What unpleasant or painful conditions can Jin Shin Do undo? Here are a few of the most common.
- Neck, shoulder, and back pain
- Joint pain
- Respiratory problems
- Digestive issues and nausea
You can do it yourself — not like the pros but if you have good hands (or a friend with good hands), here are a handful of ways to get some hands-on healing, the Jin Shin Do way.
- Warm up your hands under running water, or place them under a simple heating pad and do a few bend and stretch hand-finger exercises to loosen up finger joints
- Create a healing space, turn down lights, and block out noise. Perhaps fill the room with a calming aromatherapy mist, turn on soft music
- Wear comfortable clothes and lie on a comfortable but firm surface. Completely relax your body head to toe, as though you were in savasana at the end of a yoga class.
- Breathe deeply and rhythmically for a few minutes before starting.
- Start by firmly holding the specific pressure point for at least 60 seconds, using a massaging or a gentle up and down movement. This can be repeated a second or third time.

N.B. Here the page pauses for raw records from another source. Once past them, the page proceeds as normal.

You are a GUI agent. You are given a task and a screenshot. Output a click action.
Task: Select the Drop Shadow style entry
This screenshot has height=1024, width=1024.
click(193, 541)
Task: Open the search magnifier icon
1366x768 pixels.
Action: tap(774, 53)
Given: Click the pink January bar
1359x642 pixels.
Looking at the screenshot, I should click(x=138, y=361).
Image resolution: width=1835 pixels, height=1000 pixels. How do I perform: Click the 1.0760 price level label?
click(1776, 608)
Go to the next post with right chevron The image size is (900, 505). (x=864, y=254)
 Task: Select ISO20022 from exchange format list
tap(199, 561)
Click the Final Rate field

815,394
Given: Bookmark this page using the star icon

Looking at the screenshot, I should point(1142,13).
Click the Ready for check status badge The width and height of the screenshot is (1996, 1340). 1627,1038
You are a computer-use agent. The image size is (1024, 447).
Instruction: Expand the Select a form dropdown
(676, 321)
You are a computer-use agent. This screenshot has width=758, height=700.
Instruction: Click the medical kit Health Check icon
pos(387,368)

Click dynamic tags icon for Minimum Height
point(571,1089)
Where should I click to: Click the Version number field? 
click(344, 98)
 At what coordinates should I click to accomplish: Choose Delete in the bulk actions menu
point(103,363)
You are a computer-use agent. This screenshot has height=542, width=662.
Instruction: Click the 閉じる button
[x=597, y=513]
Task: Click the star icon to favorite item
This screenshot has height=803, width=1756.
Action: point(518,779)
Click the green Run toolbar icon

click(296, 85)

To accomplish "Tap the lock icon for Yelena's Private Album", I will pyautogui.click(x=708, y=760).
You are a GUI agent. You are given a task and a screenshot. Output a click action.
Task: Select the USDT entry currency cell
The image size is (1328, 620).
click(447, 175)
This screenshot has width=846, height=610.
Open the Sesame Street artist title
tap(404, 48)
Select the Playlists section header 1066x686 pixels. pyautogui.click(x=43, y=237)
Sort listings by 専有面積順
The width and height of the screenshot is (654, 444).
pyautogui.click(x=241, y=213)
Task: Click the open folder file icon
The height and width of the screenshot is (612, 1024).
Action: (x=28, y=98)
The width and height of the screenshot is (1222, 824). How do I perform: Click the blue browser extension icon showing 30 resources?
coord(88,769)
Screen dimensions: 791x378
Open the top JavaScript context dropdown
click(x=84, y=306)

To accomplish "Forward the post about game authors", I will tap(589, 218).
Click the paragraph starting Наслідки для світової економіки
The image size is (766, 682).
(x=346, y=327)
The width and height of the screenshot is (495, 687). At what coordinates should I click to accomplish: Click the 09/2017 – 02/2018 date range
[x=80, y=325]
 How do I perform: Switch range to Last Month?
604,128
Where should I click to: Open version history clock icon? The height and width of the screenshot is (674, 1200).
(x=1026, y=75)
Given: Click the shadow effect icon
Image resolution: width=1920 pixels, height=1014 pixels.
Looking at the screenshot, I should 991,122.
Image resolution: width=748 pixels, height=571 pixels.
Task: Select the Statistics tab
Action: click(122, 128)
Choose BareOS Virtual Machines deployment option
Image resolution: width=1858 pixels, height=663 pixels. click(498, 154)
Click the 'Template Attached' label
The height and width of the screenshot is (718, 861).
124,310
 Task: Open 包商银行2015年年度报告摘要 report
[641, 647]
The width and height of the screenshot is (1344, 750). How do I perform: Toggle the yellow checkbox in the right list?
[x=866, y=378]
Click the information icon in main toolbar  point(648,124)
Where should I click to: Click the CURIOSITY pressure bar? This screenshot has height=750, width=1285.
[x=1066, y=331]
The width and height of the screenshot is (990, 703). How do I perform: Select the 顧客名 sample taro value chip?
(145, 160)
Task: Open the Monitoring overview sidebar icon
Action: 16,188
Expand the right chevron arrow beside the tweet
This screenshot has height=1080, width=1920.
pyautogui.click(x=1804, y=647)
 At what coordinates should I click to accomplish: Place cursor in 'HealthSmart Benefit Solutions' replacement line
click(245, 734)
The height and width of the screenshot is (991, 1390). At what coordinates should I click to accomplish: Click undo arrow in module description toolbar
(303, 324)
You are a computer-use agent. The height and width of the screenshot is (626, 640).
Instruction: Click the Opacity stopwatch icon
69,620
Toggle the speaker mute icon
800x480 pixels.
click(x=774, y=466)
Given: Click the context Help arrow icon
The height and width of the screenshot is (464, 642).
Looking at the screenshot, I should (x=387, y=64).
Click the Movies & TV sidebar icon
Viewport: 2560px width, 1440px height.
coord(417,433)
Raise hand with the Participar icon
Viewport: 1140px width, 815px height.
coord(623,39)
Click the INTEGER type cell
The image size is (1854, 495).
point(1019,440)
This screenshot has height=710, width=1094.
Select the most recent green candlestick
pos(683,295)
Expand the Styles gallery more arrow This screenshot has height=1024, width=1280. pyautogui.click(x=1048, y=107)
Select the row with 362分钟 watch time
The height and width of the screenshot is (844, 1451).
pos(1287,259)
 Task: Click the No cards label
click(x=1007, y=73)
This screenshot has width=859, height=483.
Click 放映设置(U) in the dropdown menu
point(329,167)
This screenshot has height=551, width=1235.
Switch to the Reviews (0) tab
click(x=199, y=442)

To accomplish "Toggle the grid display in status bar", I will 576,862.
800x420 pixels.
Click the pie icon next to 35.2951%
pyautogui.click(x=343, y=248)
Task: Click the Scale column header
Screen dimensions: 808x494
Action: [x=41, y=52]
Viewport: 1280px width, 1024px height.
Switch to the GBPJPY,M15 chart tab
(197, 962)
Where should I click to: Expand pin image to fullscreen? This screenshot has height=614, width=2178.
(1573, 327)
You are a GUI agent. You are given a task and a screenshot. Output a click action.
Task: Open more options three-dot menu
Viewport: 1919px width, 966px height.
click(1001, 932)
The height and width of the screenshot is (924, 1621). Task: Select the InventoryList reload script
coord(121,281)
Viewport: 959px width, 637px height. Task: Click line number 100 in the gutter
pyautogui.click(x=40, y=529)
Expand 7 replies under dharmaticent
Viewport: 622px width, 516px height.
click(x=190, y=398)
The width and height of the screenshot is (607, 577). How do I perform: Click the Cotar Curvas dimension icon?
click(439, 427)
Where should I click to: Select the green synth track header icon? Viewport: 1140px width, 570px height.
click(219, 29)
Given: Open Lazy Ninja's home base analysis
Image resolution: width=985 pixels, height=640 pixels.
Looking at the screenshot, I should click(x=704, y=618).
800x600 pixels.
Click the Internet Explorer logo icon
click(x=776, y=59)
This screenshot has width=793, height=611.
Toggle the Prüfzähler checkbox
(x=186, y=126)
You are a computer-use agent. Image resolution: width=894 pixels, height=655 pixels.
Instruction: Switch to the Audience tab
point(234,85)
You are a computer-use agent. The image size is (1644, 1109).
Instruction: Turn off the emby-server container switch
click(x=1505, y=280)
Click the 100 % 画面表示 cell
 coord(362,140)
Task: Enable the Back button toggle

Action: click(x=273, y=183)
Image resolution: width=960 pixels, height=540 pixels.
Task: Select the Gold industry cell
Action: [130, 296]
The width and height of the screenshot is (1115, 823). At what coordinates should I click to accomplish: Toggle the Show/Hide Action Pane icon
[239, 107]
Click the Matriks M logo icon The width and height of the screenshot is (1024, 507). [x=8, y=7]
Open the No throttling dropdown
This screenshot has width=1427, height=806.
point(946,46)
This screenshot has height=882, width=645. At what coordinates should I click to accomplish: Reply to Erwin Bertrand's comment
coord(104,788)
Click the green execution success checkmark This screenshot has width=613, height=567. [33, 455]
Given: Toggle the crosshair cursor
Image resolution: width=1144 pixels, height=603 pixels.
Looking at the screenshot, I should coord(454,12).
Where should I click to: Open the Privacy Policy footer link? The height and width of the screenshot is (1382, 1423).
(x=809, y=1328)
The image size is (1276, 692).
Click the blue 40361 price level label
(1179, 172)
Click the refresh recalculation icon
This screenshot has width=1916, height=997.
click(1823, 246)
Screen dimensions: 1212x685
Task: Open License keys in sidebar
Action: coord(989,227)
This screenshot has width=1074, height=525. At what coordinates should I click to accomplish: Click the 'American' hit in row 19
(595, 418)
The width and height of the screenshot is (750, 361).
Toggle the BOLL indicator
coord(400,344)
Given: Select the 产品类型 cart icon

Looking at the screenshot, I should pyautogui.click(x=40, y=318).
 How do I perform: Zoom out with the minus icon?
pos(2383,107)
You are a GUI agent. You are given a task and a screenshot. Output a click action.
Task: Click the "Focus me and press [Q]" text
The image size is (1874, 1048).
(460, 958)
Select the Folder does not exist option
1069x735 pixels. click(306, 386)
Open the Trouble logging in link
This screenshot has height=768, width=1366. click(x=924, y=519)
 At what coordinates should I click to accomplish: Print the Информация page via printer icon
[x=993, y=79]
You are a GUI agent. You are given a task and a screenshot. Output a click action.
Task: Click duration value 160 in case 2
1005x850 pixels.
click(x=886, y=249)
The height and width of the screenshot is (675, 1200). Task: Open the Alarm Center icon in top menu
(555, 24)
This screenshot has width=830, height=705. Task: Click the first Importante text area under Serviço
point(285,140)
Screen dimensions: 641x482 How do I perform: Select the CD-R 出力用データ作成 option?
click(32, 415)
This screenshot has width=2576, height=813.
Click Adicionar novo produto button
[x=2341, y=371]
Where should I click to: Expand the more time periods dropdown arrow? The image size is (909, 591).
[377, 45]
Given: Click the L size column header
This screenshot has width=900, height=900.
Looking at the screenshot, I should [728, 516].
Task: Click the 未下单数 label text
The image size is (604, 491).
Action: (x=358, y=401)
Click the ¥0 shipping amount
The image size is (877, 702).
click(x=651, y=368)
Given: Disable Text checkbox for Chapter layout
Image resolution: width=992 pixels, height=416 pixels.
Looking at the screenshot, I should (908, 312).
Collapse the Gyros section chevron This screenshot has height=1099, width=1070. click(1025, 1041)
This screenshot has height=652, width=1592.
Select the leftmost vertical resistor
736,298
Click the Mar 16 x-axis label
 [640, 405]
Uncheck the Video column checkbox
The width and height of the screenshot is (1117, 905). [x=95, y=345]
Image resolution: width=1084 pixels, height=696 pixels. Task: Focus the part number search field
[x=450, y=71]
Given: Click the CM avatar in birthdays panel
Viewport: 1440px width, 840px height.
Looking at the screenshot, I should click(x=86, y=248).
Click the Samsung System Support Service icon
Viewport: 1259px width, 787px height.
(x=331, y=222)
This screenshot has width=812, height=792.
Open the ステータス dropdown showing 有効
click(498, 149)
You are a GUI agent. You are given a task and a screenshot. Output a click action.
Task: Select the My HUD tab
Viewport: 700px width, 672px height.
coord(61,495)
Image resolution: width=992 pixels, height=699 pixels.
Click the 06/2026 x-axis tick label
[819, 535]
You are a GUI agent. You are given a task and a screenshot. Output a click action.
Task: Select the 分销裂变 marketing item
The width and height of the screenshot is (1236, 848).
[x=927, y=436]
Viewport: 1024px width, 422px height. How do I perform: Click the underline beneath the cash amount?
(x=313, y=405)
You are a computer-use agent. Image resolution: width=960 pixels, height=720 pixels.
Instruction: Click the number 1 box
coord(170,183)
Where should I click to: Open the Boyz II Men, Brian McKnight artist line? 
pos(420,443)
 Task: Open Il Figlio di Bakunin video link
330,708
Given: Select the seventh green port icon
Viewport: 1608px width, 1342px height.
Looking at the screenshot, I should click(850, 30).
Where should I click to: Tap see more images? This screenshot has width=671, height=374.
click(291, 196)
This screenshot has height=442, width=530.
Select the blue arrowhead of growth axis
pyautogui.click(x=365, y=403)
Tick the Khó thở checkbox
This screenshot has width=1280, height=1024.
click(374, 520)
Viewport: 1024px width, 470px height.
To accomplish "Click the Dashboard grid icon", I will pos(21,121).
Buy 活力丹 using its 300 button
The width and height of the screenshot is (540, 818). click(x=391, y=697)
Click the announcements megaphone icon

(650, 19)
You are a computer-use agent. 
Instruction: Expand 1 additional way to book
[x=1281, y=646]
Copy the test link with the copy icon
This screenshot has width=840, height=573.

- To relieve allergies sinus congestion, And/or swelling in cheeks, /head colds: Accessing this acupoint is particularly effective during allergy season or when you are recovering from a head cold. Locate the pressure point just below your cheekbones in line with your pupil. To drain congestion or irritation from the sinuses, press or rub firmly with one or several fingers until you feel relief. If the area of your cheekbones is red, warm, and swollen (indicating inflammation), only use light pressure to prevent further irritation.
- For wrist pain, discomfort in the chest, and nausea: Turn your palm up, and measure two-and-a-half finger widths away from your wrist crease toward your elbow to locate this point. . You can press on it with gentle or firm pressure with your opposite hand. Or, in a seated position, stack your forearms on a table or in your lap so the fingertips of both palms align onto the opposite inner wrist over that healing point
- For stomach pains and anxiety: Find the point two inches below the wrist on the palm side of the forearm.
- For headaches, facial and neck pain: Find the point between the thumb and index finger between the first and second metatarsal bone in the crease between the thumb and index finger and massage and/or use a slow up/down, back and forth motion.
- For stress, insomnia, lower back pain: Press fingers in the depression between the big toe and the second metatarsal bone and massage.
- Diarrhea, insomnia, leg pain: Use four fingers at the acupoint inside the ankle and above the tip of the ankle bone.
- Depression, fatigue, gastric distress: In a seated position with your foot on the floor, place four fingers a few inches below and outside the knee bone (patella). Use both pressure massage and a circular massaging motion.